October 9, 2025
Lawmakers in the European Parliament have reached a political agreement on their negotiating position for the EU Commission’s “Omnibus I” initiative—a reform package designed to simplify sustainability and due diligence laws under the EU Green Deal. The agreed position goes even further than the Commission’s initial proposal in reducing the number of companies covered by the Corporate Sustainability Reporting Directive (CSRD) and the Corporate Sustainability Due Diligence Directive (CSDDD).
A Smaller Sustainability Net
Under the compromise deal, Parliament would:
Keep the CSRD threshold at 1,000 employees (up from the current 250) and add a €450 million revenue requirement, cutting roughly 80% of currently in-scope companies.
Increase the CSDDD threshold to 5,000 employees and €1.5 billion in revenues, meaning only the largest multinationals would remain covered.
Shift the CSDDD from an entity-based to a “risk-based” due diligence model, focusing on direct business partners and limiting information requests to smaller suppliers.

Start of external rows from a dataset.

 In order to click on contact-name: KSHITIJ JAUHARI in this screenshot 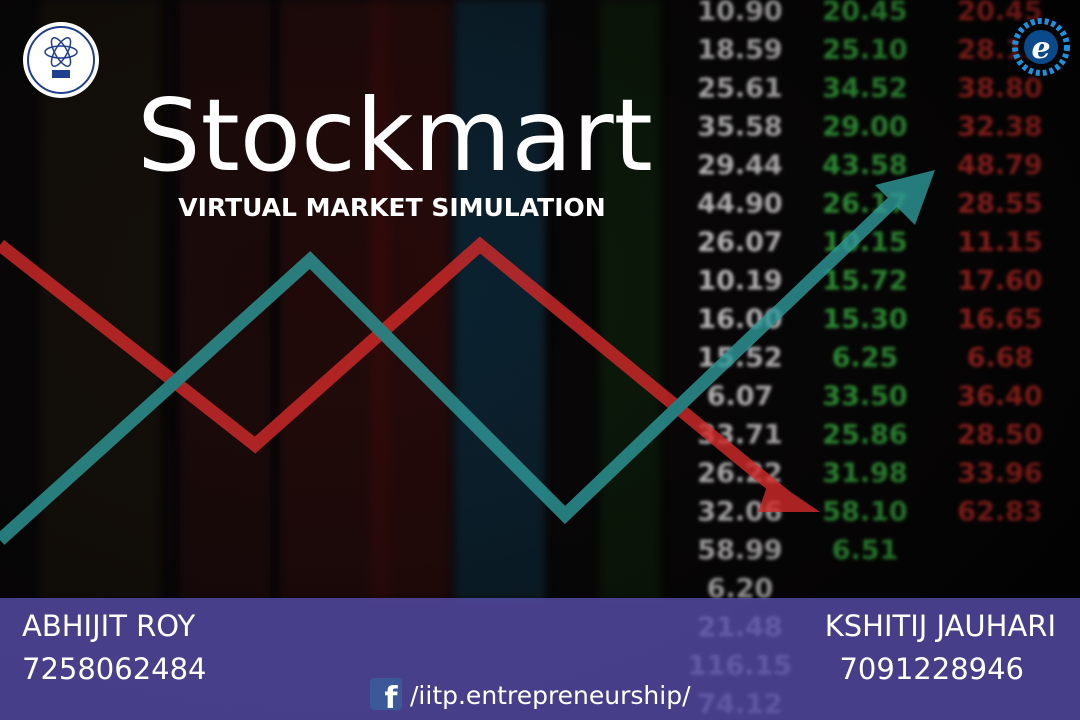, I will do `click(940, 626)`.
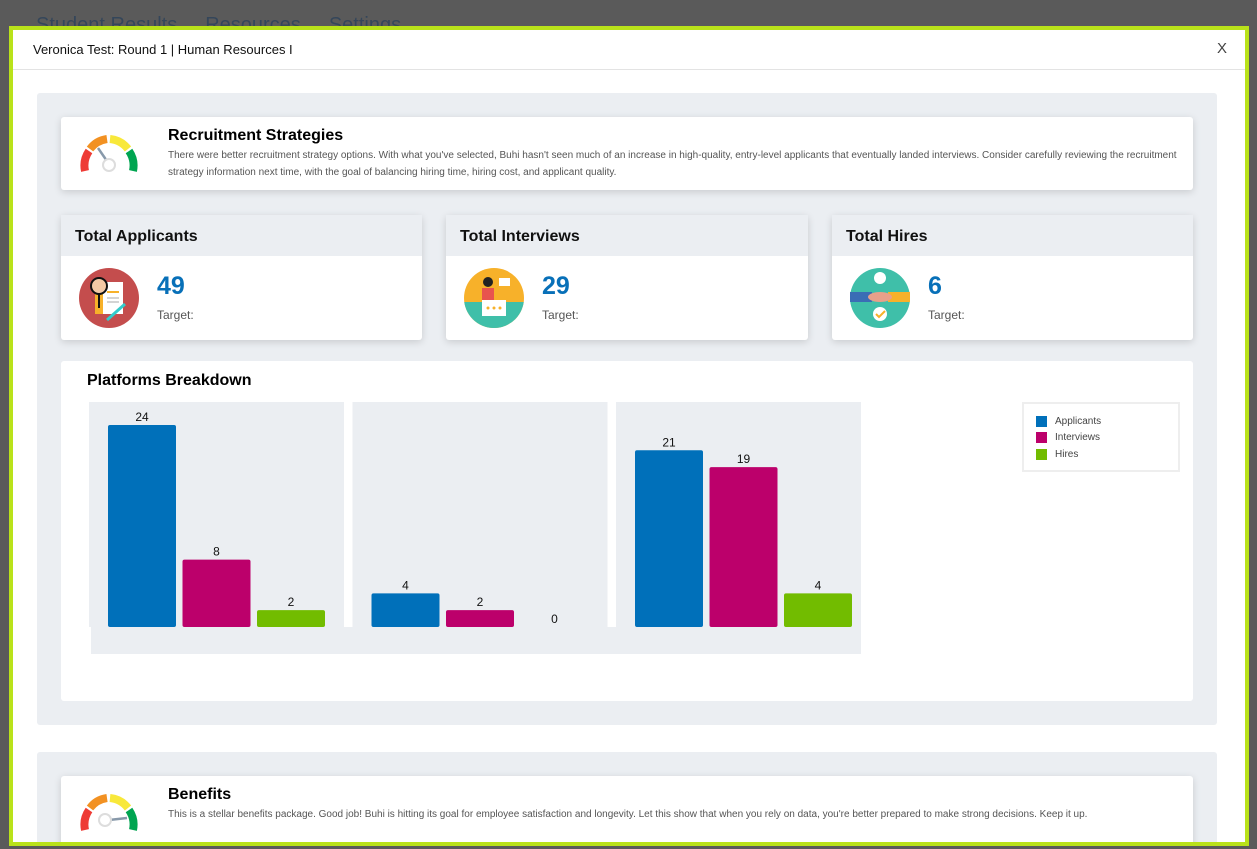  What do you see at coordinates (476, 640) in the screenshot?
I see `chart-bottom-strip` at bounding box center [476, 640].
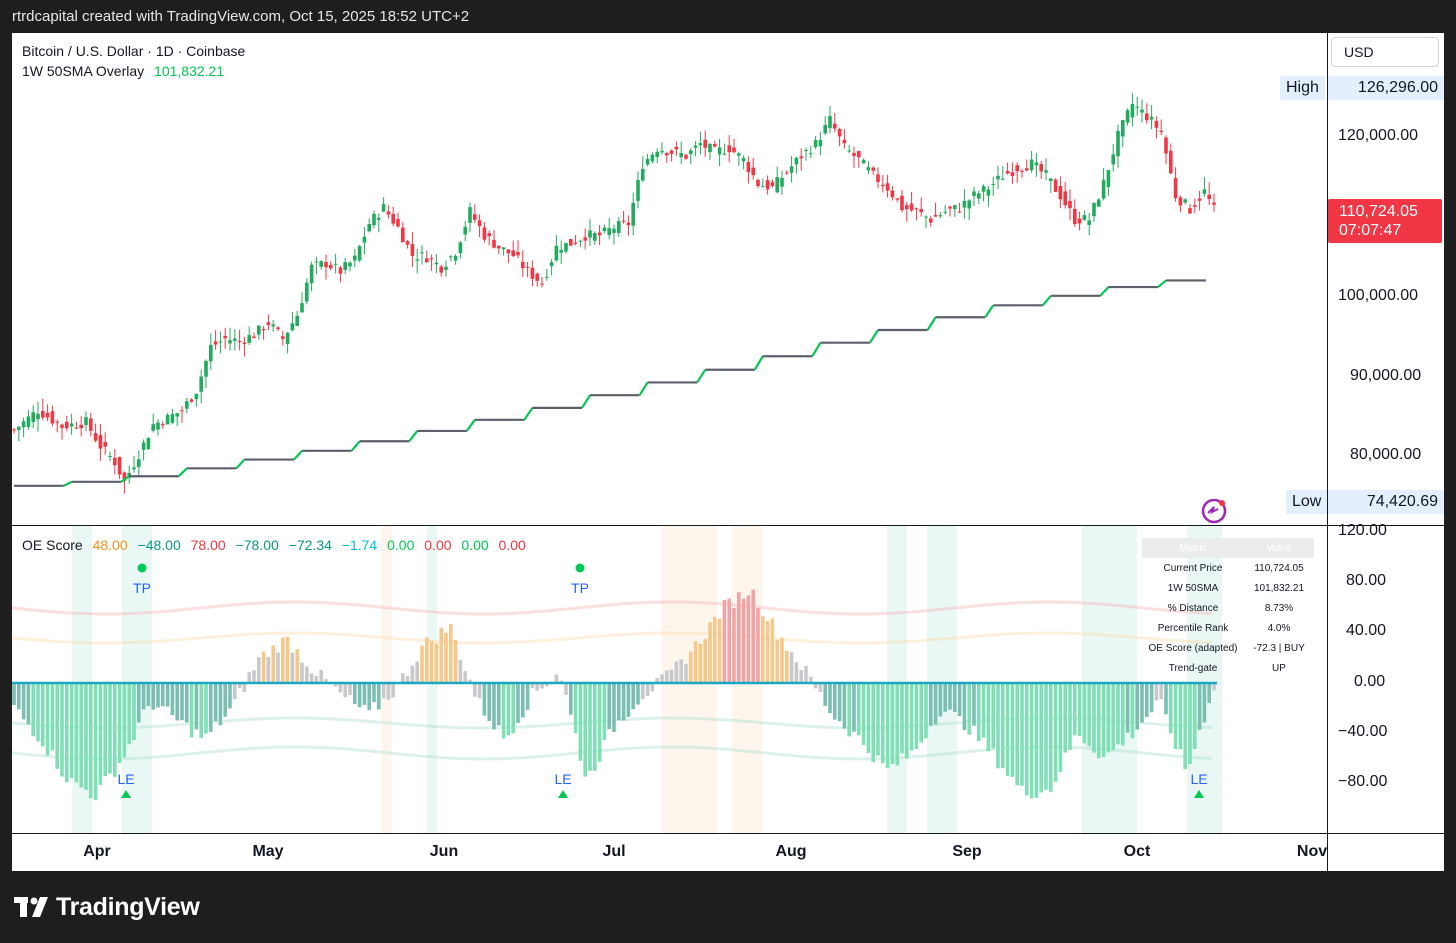 Image resolution: width=1456 pixels, height=943 pixels. I want to click on price-tick: 120,000.00, so click(1378, 136).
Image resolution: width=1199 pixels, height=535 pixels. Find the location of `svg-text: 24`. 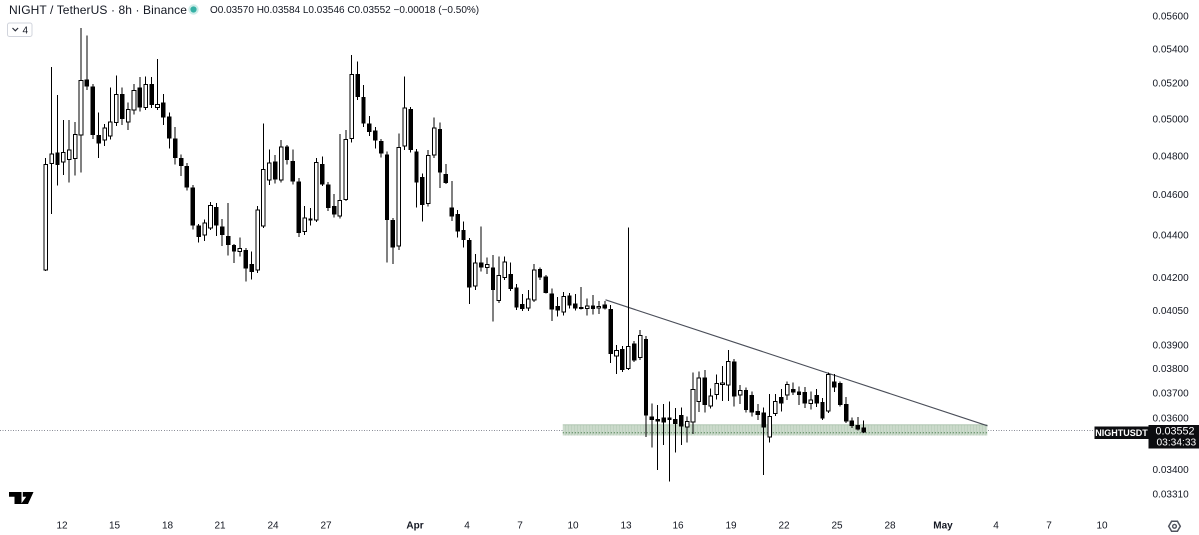

svg-text: 24 is located at coordinates (273, 526).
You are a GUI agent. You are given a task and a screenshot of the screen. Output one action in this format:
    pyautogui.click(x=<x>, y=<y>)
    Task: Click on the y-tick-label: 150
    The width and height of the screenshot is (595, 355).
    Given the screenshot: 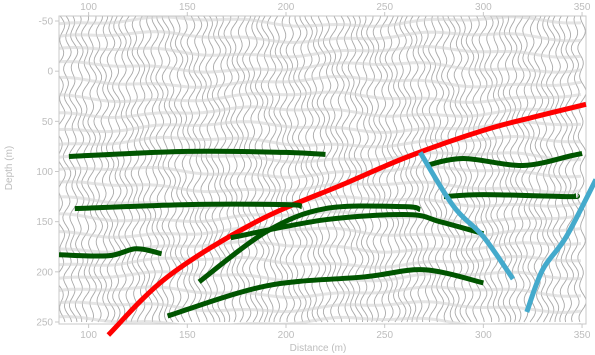 What is the action you would take?
    pyautogui.click(x=44, y=222)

These moves substantially narrow both the reporting and due diligence obligations originally intended to reach a much broader share of the European economy.
Political Context
The compromise emerged after weeks of division among Parliament’s political blocs. The center-right European People’s Party (EPP) pushed to ease reporting burdens, while left-leaning parties sought to preserve the original intent of the sustainability laws. Ultimately, the EPP’s “middle ground” prevailed—averting an alliance with far-right parties who favored scrapping the CSRD and CSDDD altogether.
Next Steps
The agreed position will go to a vote in Parliament’s Legal Affairs Committee next week, followed by a plenary vote later this month. If endorsed, this will form Parliament’s mandate for negotiations with the EU Council, whose position already supports similar threshold increases and a risk-based due diligence model.
If adopted in its current form, the Omnibus I package would represent the largest rollback yet of the EU’s sustainability reporting framework, marking a clear shift toward competitiveness and regulatory simplification over broad ESG accountability.